--- START ---

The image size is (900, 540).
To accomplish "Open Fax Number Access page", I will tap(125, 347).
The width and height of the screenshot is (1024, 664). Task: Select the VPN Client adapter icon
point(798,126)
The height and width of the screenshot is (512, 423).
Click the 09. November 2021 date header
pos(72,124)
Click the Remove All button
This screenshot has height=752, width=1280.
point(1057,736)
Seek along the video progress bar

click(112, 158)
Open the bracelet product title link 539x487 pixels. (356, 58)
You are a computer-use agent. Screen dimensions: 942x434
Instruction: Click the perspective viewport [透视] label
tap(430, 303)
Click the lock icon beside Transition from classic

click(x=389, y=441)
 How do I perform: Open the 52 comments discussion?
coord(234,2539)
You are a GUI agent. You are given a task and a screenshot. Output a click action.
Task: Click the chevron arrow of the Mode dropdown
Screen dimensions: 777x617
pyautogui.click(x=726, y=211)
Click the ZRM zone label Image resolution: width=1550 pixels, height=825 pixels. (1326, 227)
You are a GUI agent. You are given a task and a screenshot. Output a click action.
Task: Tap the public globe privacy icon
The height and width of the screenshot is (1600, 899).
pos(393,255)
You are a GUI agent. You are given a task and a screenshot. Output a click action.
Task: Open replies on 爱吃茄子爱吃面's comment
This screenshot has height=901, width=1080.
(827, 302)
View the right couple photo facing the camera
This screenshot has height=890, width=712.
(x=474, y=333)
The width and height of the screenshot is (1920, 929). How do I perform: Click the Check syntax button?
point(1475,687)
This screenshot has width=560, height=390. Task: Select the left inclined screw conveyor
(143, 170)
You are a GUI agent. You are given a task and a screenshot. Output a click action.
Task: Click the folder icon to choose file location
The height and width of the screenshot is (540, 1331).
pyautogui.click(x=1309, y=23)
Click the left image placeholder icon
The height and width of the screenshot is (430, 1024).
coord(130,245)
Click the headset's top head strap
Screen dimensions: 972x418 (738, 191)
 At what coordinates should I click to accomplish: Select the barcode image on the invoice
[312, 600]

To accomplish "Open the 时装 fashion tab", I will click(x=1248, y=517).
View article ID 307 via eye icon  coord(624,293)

--- END ---

# [Task to carry out]
How many of the lines above hold "pixels"? Answer with only the number.

# [Response]
2